When you only have an initial hospital visit, the insurance company often argues that your injury was minor or short-lived. The issue usually is not whether pain and suffering is allowed. The issue is whether you can support it with consistent records and credible “before vs. after” details.
Common Scenarios and What They Often Mean
- ER-only care: Insurers commonly treat a single visit as a sign that symptoms resolved quickly. That is not always true, but it is a common argument you should expect.
- Gaps in care: A delay in follow-up can raise questions like, “If it hurt that much, why didn’t you go back?” There can be reasonable explanations (work, cost, scheduling, thinking it would improve), but it helps to document the reason for the gap.
- “Done with treatment” / plan changes: If you have ongoing symptoms but no follow-up, the insurer may say there is no proof the symptoms continued. If you later restart care, they may argue the later symptoms came from something else unless the timeline is clear.
Practical Documentation Tips (Non‑Medical)
- Keep a simple symptom timeline: Dates, what hurts, what activities are harder, and whether symptoms affect sleep or work. Keep it factual and consistent.
- Save what you already have: Discharge papers, prescriptions, work notes/restrictions (if any), and any written instructions you were given.
- Track work impact carefully: Missed days, reduced hours, or modified duties. Keep copies of schedules, pay records, or written communications (without oversharing medical details).
- Use “before and after” witnesses when appropriate: People who saw your day-to-day functioning before the crash and after can help explain the lifestyle impact in plain terms.
- Be careful with statements: Avoid minimizing symptoms (“I’m fine”) or overstating them. Inconsistencies are often used to challenge credibility.
How This Applies
Apply to your facts: You have a documented hospital visit, prescriptions, and ongoing neck and back symptoms that affect work. Even without a fracture, pain and suffering can still be part of a North Carolina injury claim, but the insurer’s “nothing was broken” position is a common way to discount soft-tissue injuries. The next practical focus is building a clear timeline showing the symptoms continued after the hospital visit and how they changed your daily activities and work.
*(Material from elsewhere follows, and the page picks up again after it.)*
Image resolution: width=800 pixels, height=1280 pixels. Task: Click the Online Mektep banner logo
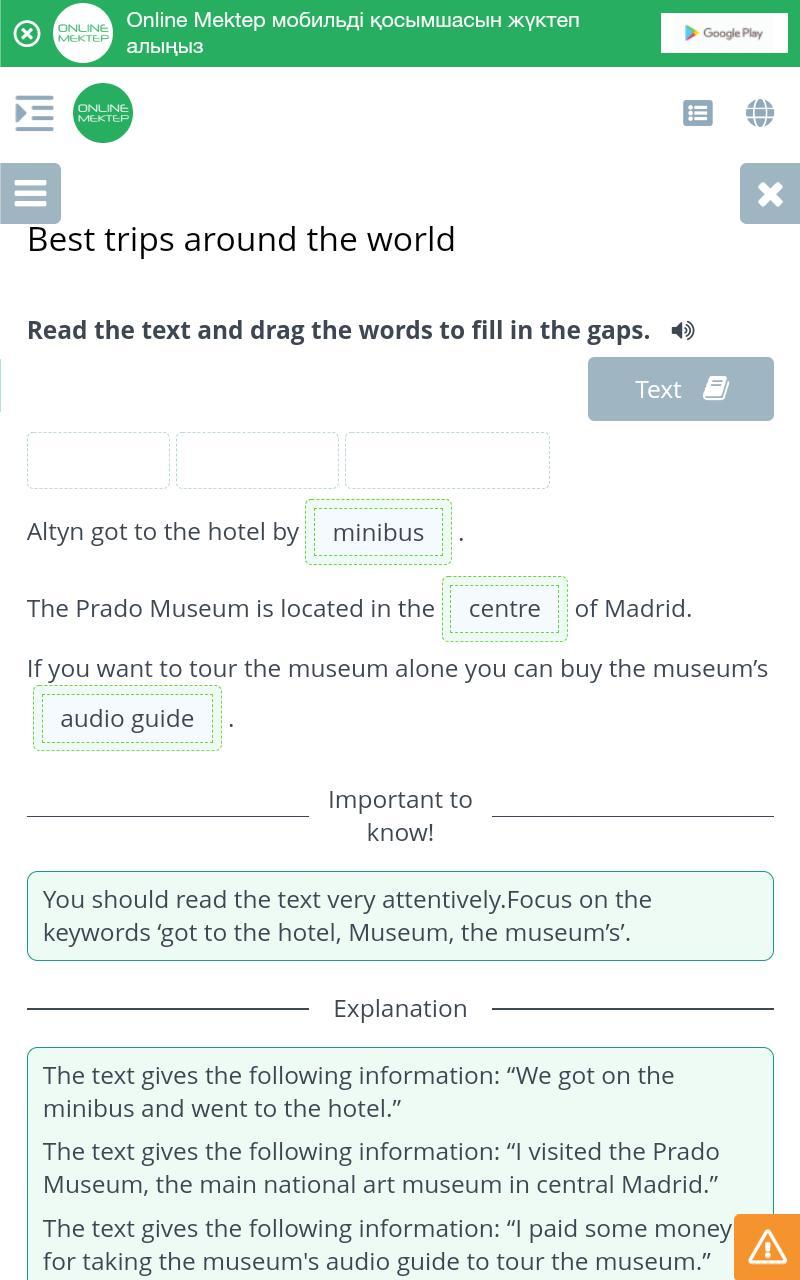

What the Statutes Say (Optional)
- N.C. Gen. Stat. § 1-52 (Civil limitations) – lists the three-year limitations period that commonly applies to personal injury claims.
Conclusion
You can still seek pain and suffering damages in Durham even if you only went to the hospital and have not had follow-up care. The bigger challenge is proof—showing that your symptoms lasted, were caused by the crash, and affected your life. A clear timeline, consistent documentation, and careful communication can help you avoid the “ER-only means minor” argument. One next step: gather your hospital paperwork and start a simple day-by-day symptom and work-impact log.